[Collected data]
[Start of Attachment]

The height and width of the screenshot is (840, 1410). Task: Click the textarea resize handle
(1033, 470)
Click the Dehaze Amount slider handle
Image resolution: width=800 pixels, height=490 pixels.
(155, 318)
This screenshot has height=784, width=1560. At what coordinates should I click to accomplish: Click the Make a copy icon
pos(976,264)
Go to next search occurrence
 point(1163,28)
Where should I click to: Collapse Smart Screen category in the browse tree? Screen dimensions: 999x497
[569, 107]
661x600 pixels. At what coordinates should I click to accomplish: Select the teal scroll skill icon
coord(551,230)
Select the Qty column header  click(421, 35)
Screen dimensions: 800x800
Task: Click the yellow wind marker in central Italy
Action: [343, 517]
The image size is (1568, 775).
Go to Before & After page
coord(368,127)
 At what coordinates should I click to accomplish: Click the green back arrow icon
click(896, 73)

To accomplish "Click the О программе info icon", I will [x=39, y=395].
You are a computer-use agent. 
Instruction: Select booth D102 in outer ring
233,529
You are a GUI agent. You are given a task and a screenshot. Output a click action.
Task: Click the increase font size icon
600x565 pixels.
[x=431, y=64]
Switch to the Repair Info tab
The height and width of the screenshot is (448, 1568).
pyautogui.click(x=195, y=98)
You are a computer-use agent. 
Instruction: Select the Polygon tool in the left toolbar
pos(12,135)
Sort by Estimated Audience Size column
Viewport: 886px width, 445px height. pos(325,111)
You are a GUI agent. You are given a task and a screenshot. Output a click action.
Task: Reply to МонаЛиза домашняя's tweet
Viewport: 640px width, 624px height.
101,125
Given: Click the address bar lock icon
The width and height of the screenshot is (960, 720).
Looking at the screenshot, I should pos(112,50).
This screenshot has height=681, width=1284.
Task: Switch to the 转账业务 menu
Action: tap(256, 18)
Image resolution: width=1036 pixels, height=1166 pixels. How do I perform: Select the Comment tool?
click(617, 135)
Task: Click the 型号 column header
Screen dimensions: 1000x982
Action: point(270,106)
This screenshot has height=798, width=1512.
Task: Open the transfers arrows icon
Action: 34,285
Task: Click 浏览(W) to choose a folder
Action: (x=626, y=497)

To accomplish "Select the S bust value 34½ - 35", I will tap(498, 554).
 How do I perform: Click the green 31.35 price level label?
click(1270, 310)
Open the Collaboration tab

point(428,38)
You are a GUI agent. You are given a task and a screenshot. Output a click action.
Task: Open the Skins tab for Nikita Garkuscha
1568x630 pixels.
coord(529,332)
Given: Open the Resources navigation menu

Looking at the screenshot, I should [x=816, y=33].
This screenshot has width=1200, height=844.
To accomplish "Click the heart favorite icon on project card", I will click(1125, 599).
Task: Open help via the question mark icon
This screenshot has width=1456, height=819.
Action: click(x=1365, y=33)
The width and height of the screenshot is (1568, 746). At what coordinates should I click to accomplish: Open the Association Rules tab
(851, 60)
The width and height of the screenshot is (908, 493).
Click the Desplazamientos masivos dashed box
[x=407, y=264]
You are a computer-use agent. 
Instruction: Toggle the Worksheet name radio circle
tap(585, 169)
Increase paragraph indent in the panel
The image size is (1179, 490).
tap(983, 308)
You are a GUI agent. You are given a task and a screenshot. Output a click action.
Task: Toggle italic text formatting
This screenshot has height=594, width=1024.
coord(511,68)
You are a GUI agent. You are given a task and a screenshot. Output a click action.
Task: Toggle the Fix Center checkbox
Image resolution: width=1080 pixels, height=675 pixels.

[End of Attachment]

Extract each entry in full and write it down exactly.

Response area —
The height and width of the screenshot is (840, 1410). Task: Click the textarea resize handle
(1033, 470)
Click the Dehaze Amount slider handle
Image resolution: width=800 pixels, height=490 pixels.
(155, 318)
This screenshot has height=784, width=1560. At what coordinates should I click to accomplish: Click the Make a copy icon
pos(976,264)
Go to next search occurrence
 point(1163,28)
Where should I click to: Collapse Smart Screen category in the browse tree? Screen dimensions: 999x497
[569, 107]
661x600 pixels. At what coordinates should I click to accomplish: Select the teal scroll skill icon
coord(551,230)
Select the Qty column header  click(421, 35)
Screen dimensions: 800x800
Task: Click the yellow wind marker in central Italy
Action: [343, 517]
The image size is (1568, 775).
Go to Before & After page
coord(368,127)
 At what coordinates should I click to accomplish: Click the green back arrow icon
click(896, 73)

To accomplish "Click the О программе info icon", I will [x=39, y=395].
You are a computer-use agent. 
Instruction: Select booth D102 in outer ring
233,529
You are a GUI agent. You are given a task and a screenshot. Output a click action.
Task: Click the increase font size icon
600x565 pixels.
[x=431, y=64]
Switch to the Repair Info tab
The height and width of the screenshot is (448, 1568).
pyautogui.click(x=195, y=98)
You are a computer-use agent. 
Instruction: Select the Polygon tool in the left toolbar
pos(12,135)
Sort by Estimated Audience Size column
Viewport: 886px width, 445px height. pos(325,111)
You are a GUI agent. You are given a task and a screenshot. Output a click action.
Task: Reply to МонаЛиза домашняя's tweet
Viewport: 640px width, 624px height.
101,125
Given: Click the address bar lock icon
The width and height of the screenshot is (960, 720).
Looking at the screenshot, I should pos(112,50).
This screenshot has height=681, width=1284.
Task: Switch to the 转账业务 menu
Action: tap(256, 18)
Image resolution: width=1036 pixels, height=1166 pixels. How do I perform: Select the Comment tool?
click(617, 135)
Task: Click the 型号 column header
Screen dimensions: 1000x982
Action: point(270,106)
This screenshot has height=798, width=1512.
Task: Open the transfers arrows icon
Action: 34,285
Task: Click 浏览(W) to choose a folder
Action: (x=626, y=497)

To accomplish "Select the S bust value 34½ - 35", I will tap(498, 554).
 How do I perform: Click the green 31.35 price level label?
click(1270, 310)
Open the Collaboration tab

point(428,38)
You are a GUI agent. You are given a task and a screenshot. Output a click action.
Task: Open the Skins tab for Nikita Garkuscha
1568x630 pixels.
coord(529,332)
Given: Open the Resources navigation menu

Looking at the screenshot, I should [x=816, y=33].
This screenshot has width=1200, height=844.
To accomplish "Click the heart favorite icon on project card", I will click(1125, 599).
Task: Open help via the question mark icon
This screenshot has width=1456, height=819.
Action: click(x=1365, y=33)
The width and height of the screenshot is (1568, 746). At what coordinates should I click to accomplish: Open the Association Rules tab
(851, 60)
The width and height of the screenshot is (908, 493).
Click the Desplazamientos masivos dashed box
[x=407, y=264]
You are a computer-use agent. 
Instruction: Toggle the Worksheet name radio circle
tap(585, 169)
Increase paragraph indent in the panel
The image size is (1179, 490).
tap(983, 308)
You are a GUI agent. You are given a task and a screenshot. Output a click action.
Task: Toggle italic text formatting
This screenshot has height=594, width=1024.
coord(511,68)
You are a GUI agent. You are given a task and a screenshot. Output a click action.
Task: Toggle the Fix Center checkbox
Image resolution: width=1080 pixels, height=675 pixels.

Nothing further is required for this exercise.